Dataset entries
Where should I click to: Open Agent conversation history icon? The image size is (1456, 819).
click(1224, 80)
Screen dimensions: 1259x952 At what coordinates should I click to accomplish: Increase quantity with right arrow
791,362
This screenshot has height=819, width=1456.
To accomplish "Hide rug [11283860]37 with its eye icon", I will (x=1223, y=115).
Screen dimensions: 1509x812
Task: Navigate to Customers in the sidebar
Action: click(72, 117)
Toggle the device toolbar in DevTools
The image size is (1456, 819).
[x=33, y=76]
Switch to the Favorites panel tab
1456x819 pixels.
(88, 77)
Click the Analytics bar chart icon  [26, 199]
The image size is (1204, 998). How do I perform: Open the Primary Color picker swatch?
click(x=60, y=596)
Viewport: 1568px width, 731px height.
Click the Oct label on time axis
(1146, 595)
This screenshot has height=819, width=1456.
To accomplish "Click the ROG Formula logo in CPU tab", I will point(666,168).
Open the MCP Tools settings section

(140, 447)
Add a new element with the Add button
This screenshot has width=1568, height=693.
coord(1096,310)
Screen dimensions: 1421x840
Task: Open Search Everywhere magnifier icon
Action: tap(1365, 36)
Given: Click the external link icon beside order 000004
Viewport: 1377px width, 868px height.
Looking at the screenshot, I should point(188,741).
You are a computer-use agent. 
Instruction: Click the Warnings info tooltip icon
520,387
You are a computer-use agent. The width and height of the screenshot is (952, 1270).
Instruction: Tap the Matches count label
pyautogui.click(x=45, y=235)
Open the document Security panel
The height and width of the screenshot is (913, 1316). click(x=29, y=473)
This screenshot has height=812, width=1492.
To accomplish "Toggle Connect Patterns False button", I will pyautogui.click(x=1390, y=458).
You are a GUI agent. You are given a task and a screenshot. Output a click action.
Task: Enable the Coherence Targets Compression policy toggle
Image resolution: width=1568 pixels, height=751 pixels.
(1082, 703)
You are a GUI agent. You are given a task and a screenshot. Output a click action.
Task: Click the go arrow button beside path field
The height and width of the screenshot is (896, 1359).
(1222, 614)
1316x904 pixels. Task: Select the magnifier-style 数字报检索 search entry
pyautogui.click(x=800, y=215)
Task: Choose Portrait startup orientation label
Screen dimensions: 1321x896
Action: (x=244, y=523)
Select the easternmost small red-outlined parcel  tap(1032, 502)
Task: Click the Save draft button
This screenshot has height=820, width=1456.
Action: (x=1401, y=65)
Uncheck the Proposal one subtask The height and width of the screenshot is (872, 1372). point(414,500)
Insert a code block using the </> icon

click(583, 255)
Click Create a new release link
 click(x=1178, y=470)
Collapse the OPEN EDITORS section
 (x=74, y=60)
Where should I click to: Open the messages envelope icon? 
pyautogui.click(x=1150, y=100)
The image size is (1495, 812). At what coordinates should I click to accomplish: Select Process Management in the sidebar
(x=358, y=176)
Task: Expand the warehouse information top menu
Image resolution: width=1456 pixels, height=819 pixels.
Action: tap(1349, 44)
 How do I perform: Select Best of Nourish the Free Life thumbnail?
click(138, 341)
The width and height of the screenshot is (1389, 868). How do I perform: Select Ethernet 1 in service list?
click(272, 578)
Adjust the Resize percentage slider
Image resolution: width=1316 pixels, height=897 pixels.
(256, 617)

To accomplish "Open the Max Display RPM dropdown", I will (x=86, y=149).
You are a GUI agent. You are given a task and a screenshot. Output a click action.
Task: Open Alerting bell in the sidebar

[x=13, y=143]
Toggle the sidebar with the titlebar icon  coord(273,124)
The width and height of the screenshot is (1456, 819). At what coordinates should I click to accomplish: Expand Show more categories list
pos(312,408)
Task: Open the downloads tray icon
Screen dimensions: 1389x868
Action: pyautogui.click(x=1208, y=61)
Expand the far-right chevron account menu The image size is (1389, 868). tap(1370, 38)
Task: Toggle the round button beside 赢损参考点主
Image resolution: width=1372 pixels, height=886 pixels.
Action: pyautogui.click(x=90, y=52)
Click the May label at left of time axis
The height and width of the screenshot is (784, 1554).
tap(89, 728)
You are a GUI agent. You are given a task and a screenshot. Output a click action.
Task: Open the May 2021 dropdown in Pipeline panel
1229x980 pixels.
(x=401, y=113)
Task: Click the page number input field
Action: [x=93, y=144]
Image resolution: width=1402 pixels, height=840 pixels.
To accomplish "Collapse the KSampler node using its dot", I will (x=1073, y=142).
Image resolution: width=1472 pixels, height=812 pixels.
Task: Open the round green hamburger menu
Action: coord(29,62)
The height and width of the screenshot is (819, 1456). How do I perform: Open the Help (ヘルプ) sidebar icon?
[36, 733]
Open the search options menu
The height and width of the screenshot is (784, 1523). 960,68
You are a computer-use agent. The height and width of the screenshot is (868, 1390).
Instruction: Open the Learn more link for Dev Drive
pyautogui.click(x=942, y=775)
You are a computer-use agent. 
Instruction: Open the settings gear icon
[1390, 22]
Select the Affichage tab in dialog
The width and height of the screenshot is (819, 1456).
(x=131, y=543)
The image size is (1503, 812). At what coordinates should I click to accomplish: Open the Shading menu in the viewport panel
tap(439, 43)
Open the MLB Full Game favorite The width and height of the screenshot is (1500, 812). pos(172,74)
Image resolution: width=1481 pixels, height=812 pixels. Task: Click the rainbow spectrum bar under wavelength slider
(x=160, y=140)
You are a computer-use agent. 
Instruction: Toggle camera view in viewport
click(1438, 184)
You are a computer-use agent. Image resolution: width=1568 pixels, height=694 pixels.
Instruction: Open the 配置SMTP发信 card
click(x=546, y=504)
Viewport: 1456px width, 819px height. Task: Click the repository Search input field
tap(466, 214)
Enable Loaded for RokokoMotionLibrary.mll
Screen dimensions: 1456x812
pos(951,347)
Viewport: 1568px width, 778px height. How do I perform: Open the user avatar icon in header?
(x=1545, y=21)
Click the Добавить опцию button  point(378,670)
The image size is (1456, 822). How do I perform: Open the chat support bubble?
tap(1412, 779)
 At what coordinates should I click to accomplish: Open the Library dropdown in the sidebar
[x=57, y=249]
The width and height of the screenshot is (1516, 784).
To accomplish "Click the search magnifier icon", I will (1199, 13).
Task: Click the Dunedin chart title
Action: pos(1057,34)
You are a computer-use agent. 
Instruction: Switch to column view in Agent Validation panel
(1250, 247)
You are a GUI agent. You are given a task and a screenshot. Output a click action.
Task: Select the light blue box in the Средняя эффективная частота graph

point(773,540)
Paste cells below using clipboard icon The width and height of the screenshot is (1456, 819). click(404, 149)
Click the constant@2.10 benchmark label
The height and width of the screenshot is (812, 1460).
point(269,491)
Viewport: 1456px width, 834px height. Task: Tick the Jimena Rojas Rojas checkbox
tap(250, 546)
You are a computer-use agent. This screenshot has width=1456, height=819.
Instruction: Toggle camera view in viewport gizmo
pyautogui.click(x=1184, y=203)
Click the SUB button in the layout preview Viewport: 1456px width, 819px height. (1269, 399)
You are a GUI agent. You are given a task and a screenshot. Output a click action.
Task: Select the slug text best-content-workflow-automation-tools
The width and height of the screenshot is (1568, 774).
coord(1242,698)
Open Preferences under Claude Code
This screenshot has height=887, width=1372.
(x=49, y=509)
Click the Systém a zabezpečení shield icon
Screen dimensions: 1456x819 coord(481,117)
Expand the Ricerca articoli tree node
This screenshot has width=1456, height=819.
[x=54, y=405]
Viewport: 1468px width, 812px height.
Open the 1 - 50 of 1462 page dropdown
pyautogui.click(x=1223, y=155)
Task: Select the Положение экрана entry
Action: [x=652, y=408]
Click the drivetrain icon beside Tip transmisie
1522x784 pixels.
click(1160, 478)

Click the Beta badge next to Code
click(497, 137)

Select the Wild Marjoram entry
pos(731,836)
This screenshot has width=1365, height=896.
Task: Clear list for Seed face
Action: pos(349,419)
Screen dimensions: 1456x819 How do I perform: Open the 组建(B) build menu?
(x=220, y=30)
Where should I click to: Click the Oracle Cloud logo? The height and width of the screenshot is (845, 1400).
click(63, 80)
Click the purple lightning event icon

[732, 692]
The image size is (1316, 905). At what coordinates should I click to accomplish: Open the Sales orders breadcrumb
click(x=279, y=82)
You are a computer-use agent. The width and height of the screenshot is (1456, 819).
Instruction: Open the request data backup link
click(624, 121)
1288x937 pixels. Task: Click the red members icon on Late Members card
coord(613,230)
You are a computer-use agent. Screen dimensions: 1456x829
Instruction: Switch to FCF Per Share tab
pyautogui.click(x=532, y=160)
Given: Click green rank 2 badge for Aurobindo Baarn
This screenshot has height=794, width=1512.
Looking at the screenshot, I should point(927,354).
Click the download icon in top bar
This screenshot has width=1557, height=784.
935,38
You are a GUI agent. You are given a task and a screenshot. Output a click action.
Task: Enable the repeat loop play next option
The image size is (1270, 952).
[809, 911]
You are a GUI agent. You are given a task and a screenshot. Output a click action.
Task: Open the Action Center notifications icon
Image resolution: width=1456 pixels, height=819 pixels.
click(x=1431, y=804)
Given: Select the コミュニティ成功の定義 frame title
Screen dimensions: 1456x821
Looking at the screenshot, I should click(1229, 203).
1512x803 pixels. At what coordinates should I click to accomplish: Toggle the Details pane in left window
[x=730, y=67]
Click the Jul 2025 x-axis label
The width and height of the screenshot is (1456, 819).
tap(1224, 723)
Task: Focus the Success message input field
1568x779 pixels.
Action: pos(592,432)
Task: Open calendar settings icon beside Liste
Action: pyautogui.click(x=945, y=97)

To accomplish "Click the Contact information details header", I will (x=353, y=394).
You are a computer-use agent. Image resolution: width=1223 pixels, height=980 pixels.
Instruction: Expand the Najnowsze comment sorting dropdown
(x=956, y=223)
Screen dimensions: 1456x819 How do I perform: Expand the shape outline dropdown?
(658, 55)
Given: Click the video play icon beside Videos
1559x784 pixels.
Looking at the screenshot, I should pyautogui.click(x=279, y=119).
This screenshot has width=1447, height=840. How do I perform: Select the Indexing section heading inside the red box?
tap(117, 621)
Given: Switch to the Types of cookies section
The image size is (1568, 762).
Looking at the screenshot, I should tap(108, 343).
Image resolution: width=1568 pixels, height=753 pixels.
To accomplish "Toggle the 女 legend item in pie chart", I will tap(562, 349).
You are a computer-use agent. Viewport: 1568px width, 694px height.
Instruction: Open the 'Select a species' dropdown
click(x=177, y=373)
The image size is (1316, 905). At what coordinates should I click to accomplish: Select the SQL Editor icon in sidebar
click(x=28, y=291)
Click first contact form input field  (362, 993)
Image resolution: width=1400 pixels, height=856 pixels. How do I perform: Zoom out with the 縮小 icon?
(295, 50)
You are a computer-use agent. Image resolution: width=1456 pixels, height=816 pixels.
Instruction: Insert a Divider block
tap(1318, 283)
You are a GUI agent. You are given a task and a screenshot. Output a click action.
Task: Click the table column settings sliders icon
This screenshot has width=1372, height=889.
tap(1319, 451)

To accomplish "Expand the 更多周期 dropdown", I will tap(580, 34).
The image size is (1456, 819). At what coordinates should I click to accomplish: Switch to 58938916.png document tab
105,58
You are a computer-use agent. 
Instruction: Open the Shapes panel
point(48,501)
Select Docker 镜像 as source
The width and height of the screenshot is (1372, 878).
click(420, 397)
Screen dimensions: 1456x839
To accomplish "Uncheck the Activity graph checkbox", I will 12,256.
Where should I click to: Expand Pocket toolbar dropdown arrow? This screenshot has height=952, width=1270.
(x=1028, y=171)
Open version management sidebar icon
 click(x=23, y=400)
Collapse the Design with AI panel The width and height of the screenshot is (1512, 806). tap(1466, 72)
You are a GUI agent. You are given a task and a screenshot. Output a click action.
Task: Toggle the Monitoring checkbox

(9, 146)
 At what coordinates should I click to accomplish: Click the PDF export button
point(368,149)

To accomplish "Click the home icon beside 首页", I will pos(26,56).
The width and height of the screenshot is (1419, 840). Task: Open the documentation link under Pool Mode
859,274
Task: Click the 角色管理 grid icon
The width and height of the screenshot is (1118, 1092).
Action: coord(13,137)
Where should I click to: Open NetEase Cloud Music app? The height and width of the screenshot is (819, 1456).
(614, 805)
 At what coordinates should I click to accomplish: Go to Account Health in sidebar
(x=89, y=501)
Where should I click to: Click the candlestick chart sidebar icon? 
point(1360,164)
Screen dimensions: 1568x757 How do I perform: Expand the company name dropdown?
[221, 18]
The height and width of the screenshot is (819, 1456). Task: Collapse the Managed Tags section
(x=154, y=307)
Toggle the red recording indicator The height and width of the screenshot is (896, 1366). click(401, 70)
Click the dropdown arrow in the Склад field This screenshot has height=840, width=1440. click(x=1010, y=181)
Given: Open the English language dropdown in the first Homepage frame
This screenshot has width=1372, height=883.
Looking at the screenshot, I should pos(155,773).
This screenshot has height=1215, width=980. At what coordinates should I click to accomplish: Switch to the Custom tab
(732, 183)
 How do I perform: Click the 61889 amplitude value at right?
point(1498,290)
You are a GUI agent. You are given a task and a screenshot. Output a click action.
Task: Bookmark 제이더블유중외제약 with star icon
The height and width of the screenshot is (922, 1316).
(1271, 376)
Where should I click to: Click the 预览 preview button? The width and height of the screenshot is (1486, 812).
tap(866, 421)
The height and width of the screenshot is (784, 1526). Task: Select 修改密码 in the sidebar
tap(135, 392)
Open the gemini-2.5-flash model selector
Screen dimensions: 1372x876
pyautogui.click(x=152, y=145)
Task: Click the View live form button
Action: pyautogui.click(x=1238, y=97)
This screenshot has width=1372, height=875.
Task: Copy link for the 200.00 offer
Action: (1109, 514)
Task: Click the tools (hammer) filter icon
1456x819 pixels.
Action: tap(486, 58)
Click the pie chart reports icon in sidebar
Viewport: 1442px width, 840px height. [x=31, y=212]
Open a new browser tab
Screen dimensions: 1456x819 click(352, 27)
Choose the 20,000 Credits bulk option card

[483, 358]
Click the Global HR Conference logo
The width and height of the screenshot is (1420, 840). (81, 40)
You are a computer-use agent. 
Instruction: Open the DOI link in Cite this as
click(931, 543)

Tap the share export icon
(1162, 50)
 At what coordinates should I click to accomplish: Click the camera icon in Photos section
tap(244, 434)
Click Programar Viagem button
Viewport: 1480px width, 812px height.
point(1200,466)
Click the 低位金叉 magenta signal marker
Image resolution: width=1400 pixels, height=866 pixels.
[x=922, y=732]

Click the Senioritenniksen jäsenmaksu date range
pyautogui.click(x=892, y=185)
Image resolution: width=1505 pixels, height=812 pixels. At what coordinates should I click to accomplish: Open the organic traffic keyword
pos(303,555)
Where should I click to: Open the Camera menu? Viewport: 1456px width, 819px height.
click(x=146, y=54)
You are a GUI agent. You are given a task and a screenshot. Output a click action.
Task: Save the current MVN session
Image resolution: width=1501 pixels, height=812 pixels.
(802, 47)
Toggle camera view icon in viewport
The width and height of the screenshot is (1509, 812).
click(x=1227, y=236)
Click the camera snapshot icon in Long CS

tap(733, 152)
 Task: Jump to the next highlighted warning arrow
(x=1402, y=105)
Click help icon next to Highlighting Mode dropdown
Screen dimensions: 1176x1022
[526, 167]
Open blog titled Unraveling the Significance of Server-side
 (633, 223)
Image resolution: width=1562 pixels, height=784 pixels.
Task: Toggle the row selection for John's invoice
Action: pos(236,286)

Your assignment -> What lines above hold the word "Enable"? List them all.

Result for this exercise ->
Task: Enable the Coherence Targets Compression policy toggle
Enable Loaded for RokokoMotionLibrary.mll
Task: Enable the repeat loop play next option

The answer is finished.